What will happen if Iron Man and Silver Surfer decided to come together? They will be allies as well as alloys.


Where do you put your dirty dishes, folks? In the zinc, we suppose.


What do you do with a dead scientist? You barium. That’s if you can’t helium or curium.


A wrestler holding down an opponent may have a NEON him


Two chemists walk into a bar, the first says I will have some H2O and the second one says I will have some H2O too and the second one dies! Hahaha (get it… H2O2 is hydrogen peroxide and you can’t drink it or you will die)

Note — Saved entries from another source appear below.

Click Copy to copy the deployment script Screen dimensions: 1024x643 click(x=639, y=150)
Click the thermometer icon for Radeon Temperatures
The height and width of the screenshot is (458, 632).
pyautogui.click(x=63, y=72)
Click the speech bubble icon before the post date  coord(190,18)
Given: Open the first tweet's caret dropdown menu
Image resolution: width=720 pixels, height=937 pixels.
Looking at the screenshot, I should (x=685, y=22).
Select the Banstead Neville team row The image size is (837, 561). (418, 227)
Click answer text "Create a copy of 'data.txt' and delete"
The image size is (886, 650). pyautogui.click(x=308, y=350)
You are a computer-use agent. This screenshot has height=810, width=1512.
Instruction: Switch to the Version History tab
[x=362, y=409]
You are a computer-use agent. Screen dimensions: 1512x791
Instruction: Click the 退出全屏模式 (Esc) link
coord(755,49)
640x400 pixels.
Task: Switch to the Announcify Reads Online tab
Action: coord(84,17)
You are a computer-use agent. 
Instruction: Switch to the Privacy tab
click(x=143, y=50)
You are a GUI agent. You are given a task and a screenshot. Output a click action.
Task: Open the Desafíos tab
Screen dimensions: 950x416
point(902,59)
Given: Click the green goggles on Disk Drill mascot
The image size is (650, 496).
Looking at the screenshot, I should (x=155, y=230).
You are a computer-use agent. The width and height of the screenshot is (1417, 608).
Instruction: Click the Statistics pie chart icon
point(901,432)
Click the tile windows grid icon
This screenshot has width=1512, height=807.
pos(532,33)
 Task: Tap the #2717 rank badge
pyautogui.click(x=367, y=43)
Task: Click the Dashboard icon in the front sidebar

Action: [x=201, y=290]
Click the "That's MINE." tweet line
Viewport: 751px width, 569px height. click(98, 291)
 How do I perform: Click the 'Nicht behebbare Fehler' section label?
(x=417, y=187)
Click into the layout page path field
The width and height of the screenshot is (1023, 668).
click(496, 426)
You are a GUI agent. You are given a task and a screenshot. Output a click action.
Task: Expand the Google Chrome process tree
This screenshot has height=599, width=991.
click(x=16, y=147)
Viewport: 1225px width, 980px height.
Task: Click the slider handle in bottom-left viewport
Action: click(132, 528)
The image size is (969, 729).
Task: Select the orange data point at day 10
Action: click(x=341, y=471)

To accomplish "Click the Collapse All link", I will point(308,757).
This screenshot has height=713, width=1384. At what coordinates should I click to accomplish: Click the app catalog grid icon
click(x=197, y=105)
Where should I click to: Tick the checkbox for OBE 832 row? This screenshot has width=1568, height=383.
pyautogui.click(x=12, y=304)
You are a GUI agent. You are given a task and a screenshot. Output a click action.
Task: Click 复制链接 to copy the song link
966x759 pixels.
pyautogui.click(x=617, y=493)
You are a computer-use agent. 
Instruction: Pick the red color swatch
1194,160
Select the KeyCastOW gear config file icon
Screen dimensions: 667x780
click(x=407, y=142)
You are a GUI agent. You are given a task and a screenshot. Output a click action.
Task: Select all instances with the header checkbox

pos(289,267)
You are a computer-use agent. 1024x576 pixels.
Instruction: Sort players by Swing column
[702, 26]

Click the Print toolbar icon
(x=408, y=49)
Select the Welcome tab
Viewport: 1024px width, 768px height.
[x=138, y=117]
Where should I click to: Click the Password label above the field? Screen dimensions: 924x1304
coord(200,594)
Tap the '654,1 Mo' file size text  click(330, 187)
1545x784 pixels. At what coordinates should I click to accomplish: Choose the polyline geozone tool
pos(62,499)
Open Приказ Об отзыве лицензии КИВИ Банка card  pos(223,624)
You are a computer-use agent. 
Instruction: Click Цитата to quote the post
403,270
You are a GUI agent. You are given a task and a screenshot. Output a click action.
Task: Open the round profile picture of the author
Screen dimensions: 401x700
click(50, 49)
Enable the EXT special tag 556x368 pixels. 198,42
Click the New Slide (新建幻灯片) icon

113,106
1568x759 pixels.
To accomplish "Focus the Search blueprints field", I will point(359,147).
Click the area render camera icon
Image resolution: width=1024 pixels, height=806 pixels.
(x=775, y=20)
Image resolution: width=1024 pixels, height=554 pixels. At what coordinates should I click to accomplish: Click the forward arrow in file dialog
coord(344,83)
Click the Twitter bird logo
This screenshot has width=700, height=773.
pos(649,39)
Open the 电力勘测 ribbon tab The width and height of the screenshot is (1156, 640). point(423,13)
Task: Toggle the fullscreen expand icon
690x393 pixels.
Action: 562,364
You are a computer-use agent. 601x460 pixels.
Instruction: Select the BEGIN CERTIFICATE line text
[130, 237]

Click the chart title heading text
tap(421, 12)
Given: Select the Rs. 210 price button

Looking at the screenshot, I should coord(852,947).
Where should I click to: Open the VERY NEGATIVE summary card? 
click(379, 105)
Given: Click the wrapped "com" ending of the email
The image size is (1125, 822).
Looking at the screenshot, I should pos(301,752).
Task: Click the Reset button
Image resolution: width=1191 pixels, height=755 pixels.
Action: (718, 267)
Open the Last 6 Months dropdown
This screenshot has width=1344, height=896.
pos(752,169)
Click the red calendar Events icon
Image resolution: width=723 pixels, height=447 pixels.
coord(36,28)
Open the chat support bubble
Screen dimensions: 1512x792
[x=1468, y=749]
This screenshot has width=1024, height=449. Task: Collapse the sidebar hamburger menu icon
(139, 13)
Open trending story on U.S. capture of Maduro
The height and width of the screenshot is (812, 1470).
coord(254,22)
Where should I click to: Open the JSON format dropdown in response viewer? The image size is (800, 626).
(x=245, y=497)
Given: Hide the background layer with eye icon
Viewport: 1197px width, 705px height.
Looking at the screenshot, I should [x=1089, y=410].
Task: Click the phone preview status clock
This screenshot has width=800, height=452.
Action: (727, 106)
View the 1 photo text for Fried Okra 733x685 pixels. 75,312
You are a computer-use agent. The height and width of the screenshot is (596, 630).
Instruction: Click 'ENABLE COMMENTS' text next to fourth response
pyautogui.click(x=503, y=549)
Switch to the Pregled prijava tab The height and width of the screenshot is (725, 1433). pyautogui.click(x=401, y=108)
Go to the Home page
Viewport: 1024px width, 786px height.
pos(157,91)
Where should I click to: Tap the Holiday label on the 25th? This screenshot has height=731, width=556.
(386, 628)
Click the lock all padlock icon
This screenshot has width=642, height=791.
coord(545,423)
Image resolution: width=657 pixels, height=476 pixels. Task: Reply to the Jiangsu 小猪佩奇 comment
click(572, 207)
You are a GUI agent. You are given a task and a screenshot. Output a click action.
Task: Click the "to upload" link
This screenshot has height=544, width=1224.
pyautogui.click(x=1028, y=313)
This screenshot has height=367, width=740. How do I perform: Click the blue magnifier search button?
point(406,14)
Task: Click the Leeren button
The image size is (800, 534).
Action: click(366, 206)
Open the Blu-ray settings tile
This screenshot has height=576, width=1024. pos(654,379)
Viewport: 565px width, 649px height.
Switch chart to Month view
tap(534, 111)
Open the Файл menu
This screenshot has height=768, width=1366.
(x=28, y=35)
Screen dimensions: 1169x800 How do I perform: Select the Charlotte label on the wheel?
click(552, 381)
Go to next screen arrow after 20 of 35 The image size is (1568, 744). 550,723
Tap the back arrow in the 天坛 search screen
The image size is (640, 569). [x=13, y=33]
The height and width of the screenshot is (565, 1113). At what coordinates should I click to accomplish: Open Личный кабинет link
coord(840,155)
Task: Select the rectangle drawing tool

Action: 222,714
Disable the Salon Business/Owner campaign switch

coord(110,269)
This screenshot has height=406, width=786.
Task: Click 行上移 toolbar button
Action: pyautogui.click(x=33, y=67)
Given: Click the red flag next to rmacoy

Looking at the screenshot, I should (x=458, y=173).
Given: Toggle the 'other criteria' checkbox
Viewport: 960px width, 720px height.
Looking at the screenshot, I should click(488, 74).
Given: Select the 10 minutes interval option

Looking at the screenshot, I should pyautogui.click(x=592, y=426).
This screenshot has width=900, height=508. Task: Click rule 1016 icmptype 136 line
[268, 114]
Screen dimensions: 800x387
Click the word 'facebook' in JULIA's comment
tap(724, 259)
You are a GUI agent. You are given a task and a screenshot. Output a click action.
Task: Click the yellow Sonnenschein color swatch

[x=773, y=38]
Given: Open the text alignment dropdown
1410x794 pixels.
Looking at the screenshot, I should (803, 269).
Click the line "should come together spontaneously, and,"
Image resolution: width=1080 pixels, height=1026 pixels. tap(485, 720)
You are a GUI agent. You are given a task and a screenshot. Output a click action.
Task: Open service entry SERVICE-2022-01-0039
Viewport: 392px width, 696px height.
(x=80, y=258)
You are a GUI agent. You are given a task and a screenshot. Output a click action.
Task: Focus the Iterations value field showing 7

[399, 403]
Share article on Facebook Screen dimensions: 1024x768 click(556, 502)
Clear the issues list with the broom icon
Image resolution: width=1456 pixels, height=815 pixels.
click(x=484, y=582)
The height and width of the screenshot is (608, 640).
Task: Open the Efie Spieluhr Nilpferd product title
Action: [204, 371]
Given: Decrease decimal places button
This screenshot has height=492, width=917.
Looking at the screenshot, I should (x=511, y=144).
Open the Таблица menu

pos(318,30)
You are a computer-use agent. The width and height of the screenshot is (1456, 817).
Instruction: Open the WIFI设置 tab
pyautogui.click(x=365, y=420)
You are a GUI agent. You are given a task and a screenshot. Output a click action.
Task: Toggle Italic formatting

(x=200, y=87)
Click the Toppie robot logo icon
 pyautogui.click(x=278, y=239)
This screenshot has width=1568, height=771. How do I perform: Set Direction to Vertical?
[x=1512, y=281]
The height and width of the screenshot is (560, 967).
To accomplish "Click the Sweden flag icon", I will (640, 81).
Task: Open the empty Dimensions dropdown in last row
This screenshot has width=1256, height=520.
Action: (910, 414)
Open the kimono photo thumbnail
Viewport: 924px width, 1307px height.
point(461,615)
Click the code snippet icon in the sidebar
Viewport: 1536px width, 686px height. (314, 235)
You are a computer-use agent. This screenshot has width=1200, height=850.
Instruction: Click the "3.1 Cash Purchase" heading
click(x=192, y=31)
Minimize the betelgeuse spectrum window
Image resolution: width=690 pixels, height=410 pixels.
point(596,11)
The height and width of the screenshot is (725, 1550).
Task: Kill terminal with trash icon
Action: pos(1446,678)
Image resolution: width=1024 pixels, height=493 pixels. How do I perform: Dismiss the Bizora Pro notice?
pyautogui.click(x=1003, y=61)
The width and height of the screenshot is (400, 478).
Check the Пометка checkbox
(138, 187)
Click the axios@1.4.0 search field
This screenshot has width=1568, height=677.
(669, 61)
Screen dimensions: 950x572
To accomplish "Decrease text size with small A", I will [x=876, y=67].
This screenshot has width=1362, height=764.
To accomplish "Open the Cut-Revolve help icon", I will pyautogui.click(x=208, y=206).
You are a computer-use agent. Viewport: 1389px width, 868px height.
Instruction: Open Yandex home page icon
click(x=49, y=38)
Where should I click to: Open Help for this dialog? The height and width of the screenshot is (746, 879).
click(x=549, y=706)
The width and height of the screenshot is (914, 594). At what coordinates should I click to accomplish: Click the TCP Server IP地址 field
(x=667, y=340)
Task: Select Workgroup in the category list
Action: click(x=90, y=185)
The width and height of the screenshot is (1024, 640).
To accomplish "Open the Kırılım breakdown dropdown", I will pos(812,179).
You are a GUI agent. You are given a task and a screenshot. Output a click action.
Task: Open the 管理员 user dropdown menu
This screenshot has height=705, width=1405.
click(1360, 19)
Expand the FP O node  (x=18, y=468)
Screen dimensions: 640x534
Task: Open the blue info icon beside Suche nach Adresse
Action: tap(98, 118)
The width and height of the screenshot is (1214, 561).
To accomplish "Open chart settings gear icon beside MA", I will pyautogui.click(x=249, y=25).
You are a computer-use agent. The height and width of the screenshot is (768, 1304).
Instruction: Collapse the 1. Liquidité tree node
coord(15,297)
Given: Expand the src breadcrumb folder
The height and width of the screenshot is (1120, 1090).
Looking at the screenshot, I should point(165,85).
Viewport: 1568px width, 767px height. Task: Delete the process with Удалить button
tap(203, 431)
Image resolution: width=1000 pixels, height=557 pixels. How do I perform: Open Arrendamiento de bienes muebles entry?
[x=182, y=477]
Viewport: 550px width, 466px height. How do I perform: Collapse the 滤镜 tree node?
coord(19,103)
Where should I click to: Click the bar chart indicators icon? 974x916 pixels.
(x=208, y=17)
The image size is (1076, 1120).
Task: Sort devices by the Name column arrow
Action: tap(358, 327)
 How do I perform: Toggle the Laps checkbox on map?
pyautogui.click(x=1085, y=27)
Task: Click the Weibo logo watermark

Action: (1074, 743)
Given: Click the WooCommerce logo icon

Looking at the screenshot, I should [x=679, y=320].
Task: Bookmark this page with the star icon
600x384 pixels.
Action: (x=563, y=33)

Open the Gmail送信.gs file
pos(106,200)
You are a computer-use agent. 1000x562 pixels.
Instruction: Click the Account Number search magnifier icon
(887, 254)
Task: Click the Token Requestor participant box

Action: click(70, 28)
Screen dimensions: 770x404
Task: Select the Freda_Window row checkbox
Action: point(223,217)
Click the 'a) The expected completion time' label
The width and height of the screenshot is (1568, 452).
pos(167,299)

what happened to the chemist in the cave -Berkelium (bear kill him)


Hey want to hear a joke about potassium…………K


You must be ethidium bromide, because I’m tangled in your double helix.


Are you made out of beryllium, ununtrium, and titanium ? Cause you’re a BeUTi ( beauty )


Do particles with multiple helium isotopes have mass? Only the Catholic ones!!


Are you feeling under the weather today? Because you look like you’re Na fine.


Sooo I was gonna tell you a joke about sodium and hydrogen……but NaH


What is the show cesium and iodine love watching together? CSI


What is the chemical formula for “coffee”? CoFe2


What is the chemical formula for “banana”? BaNa2


What do you do with a sick chemist? If you can’t helium, and you can’t curium, then you might as well barium.


Did you hear oxygen went on a date with potassium? It went OK.


What is the most important rule in chemistry? Never lick the spoon!


Helium walks into a bar, The bar tender says “We don’t serve noble gasses in here.” Helium doesn’t react.


Silver walks up to Gold in a bar and says, “AU, get outta here!”


Two chemists go into a restaurant. The first one says “I think I’ll have an H2O.” The second one says “I think I’ll have an H2O too” — and he died.


What did the scientist say when he found 2 isotopes of helium? HeHe


Why was the mole of oxygen molecules excited when he walked out of the singles bar? He got Avogadro’s number!